Now Look What’s Getting Tossed In Giants Stadium
A few unruly New York Giants fans don’t have a snowball’s chance of getting their season tickets back next year.
The Giants announced Tuesday that 75 season ticket subscriptions will be canceled because of a snowball barrage Saturday at the Giants-Chargers game that left 15 injured and nearly resulted in the first forfeit in NFL history.
Fifteen people were arrested and 175 were ejected from the stadium, including a retired police chief.
“People pay good money to come to Giants Stadium to enjoy a football game,” Giants owner Wellington Mara said in a statement released by the team. “They do not pay to subject themselves to possible physical harm or verbal abuse.”
The New Jersey Sports and Exposition Authority, which operates the stadium, compiled a list of 75 ticket locations from which fans were ejected and gave it to the Giants. Those season ticket holders will have their tickets canceled.
Robert Mulcahy, the sports authority’s chief executive, said the list was compiled by taking ticket stubs from those ejected. Most of those ejected were not season ticket holders but had received them from season ticket holders, he said.
“The Giants are taking the position that the season ticket holder is responsible for whoever uses the ticket, and we agree,” Mulcahy said.
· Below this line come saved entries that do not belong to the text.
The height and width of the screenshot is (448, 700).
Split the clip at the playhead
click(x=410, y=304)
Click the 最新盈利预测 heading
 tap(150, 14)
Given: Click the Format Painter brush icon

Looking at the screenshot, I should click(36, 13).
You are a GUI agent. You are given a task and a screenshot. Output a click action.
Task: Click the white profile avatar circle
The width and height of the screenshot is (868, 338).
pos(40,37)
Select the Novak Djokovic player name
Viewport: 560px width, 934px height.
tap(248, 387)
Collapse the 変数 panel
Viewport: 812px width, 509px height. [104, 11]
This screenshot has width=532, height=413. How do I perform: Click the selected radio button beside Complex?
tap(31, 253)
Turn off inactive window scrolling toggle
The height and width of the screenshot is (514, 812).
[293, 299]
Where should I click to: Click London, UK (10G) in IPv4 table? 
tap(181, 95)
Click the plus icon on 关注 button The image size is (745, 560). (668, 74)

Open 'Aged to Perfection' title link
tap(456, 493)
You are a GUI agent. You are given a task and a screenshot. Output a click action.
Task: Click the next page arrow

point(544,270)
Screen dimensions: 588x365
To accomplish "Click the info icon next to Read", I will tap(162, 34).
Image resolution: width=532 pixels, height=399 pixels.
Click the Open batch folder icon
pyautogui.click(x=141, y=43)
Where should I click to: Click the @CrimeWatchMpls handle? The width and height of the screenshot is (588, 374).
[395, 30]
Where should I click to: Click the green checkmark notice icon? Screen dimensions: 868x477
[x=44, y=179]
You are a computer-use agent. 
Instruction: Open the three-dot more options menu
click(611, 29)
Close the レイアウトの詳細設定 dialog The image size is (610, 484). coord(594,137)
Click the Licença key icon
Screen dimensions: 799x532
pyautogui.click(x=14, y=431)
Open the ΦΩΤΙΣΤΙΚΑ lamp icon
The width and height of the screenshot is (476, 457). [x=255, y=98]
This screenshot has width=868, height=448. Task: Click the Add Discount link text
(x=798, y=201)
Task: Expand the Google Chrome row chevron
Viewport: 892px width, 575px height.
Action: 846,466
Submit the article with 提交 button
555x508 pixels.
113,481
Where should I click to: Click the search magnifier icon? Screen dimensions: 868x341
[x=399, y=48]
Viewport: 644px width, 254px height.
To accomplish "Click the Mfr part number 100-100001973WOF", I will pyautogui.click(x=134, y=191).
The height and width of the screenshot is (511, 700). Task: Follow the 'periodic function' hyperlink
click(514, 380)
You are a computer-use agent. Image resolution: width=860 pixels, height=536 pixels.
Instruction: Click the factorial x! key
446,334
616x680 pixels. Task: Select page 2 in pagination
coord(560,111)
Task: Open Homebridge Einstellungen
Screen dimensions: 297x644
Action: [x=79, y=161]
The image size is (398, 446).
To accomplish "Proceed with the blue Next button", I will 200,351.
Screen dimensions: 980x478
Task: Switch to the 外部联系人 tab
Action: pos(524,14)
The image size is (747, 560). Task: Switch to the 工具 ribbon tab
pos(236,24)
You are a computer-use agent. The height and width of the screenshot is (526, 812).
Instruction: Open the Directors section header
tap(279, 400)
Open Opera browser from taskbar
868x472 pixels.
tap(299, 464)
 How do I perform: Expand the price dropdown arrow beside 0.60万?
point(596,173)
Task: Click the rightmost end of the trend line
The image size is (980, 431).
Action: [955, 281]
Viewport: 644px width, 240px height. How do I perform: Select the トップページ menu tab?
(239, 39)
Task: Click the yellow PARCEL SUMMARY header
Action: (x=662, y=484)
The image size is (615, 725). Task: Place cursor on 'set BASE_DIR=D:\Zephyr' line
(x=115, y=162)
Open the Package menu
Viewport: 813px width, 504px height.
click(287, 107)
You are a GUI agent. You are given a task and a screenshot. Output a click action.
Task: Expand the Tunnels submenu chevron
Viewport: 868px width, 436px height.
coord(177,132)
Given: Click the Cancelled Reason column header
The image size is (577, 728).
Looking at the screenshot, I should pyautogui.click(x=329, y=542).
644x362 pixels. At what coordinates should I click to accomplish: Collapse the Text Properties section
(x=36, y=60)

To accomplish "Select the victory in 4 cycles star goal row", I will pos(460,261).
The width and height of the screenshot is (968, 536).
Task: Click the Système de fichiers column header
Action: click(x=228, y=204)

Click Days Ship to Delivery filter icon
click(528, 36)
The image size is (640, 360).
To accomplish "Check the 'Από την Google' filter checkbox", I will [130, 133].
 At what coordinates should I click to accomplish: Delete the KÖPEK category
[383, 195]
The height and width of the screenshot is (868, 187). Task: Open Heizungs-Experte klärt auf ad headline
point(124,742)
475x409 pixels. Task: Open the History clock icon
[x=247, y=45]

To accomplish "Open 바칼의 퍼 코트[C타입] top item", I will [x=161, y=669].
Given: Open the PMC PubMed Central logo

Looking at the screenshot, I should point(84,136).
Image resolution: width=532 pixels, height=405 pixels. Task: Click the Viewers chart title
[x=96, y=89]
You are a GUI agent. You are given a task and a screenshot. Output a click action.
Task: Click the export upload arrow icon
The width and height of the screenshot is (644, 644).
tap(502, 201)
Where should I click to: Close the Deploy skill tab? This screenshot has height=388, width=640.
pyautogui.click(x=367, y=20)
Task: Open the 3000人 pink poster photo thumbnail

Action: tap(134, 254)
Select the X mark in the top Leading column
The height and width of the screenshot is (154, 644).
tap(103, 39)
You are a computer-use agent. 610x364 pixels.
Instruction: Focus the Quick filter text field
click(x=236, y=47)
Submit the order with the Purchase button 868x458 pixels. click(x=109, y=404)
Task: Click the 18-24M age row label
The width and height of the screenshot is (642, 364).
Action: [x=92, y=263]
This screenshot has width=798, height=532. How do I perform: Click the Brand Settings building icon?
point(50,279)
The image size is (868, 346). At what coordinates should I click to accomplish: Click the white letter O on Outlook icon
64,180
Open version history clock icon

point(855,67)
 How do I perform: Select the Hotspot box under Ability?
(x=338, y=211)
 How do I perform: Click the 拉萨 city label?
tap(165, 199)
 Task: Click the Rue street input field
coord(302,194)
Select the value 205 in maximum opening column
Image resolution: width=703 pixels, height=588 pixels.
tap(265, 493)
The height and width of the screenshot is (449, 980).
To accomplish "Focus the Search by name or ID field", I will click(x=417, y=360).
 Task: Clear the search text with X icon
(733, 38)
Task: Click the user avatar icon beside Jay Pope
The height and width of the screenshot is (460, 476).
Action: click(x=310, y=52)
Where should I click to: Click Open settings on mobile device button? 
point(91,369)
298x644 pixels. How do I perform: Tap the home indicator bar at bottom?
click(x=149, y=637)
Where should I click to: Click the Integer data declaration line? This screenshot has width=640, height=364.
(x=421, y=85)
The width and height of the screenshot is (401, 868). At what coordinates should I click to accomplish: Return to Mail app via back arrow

Some families have had season tickets for decades and there is the potential that they will fight to keep their tickets.
“We’ll worry about that later,” Giants spokesman Pat Hanlon said. “The most important thing from our standpoint is we’re telling 99.9 percent of our fans that we are more interested in their welfare as opposed to the 0.1 percent that come and see fit to disrupt the day for everyone else.”
The Giants and the sports authority are also offering a $1,000 reward to anyone who provides the seat location or the identity of a man photographed by the Associated Press throwing a snowball at the game.
The team and sports authority also plan to review photographs, videotape and closed-circuit surveillance to identify others who threw snowballs, the team said.
Mulcahy said the incident was disturbing because most of the people ejected held responsible jobs. In one instance, security guards ejected a teacher and then had to go back to his seat location to tell his wife and two daughters he had been told to leave.
“Tickets to a ballgame are not a license for people to act any way they feel,” Mulcahy said. “It’s got to be stopped. We have people who are supposed to be leaders in society or ones enforcing the law, and they are the ones doing this kind of stuff.”
Mulcahy said fans have a right to enjoy games and there will be changes in how the sports authority protects those rights.
Fans who have tried to bring alcohol into the stadium in recent years had the alcohol confiscated. In the future, those fans will also lose their tickets to games, Mulcahy said, noting that policy was in effect Sunday and 200 people were denied entrance.